When President Barack Obama first visited Elkhart, Indiana, in March 2009, the county’s unemployment rate had just spiked to 18.9 percent—the highest in the country.

Pointing to those numbers at the time, Obama urged Congress to pass an $800 billion economic stimulus package to keep the nation from slipping further into a recession “we may be unable to reverse.”

Seven years later, the town and surrounding county “look considerably better,” says Elkhart’s new mayor Tim Neese, a Republican. Unemployment has dropped to around 4 percent, manufacturing has returned, and help wanted signs are everywhere, he said.

On Wednesday, Obama will return to the rejuvenated district to highlight what he considers one of his administration’s greatest success stories. “The story of Elkhart’s recovery is the story of America’s recovery,” the president said in a statement.
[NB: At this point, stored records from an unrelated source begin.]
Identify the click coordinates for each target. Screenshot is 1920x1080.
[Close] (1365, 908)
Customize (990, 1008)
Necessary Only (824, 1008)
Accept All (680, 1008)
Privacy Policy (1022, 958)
But some Hoosier business leaders, local lawmakers and analysts tell The Daily Signal that the state did the majority of the heavy lifting.

In advance of the president’s visit on Tuesday, Sen. Dan Coats, (R-IN) cautioned that the visit “shouldn’t be about glad-handing, but should instead be a celebration of Elkhart’s strong work ethic and renewed economic success.”
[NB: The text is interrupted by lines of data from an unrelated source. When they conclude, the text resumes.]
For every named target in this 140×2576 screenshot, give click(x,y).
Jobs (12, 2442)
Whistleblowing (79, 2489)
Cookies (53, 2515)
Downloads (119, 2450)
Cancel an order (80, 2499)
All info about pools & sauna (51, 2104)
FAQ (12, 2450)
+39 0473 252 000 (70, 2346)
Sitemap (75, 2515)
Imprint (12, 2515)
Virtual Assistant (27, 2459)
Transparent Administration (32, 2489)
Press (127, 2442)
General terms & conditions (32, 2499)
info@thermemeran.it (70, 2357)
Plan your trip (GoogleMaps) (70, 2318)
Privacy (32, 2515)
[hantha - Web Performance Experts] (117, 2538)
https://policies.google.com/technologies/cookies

In a statement to The Daily Signal, Coats said he hopes that Obama “also acknowledges the pro-growth policies pursued by the state of Indiana, which have made our state one of the nation’s economic success stories.”

The leader of Indiana’s state Senate put the situation in starker terms. “What’s happening in Elkhart isn’t because of the federal government, it’s despite it,” said Sen. David Long, the ranking Republican in the state Senate who represents the neighboring Fort Wayne area.

The recreational vehicle industry “dominates” the Elkhart economy, explained Jerry Conover, director of the Indiana Business Research Center at Indiana University. The professor said that more than half of area jobs, about 60,000, come from the industry.

Known as the “RV Capital of the World,” reliance on that business makes Elkhart subject to dramatic swings and shifts in the market, Conover explains. In 2009, when the economy started to slump, unemployment spiked.

In response, the Obama administration pushed Elkhart to diversify its industry and promised millions of dollars of grants to jumpstart an electric car industry specifically. With a $39.2 million federal grant, officials at Navistar Inc. predicted they could create 700 jobs.

“That was not nearly as successful as we had hoped,” Neese noted: Navistar Inc. and similar electric car ventures came to a halt shortly afterward.

“The only thing [Obama] promised was to come in and transform a lot of these jobs into electrical vehicle jobs and they were going to reinvent the Elkhart economy,” Long said. “There’s nothing to show for it.”

Asked about other attempts to spur growth, Conover said he couldn’t “really recall anything specific to the RV industry” from the federal stimulus. He did note that more general infrastructure projects probably created jobs and put some “money in local cash registers.”

Now that the town has turned around though, Obama credits the revival to “the choices we made as a nation.” But Republicans argue that slashing corporate and individual income taxes along with streamlining regulation made the change possible.

Under Gov. Mike Pence, a Republican, tax rates fell by half a percentage point in 2016 for the fourth consecutive year from 7 percent to 6.5 percent, in order to create an attractive tax environment for companies.

Mark Dobson, the president of the Economic Development Corporation of Elkhart County, credits the revival to coordination between state lawmakers and the local business community.

In the Indianapolis capital, Hoosier lawmakers are “excelling by setting a table in a very favorable fashion for growth,” he said. And in the manufacturing district in Elkhart, leaders and workers united to “do a phenomenal job returning from the downturn.”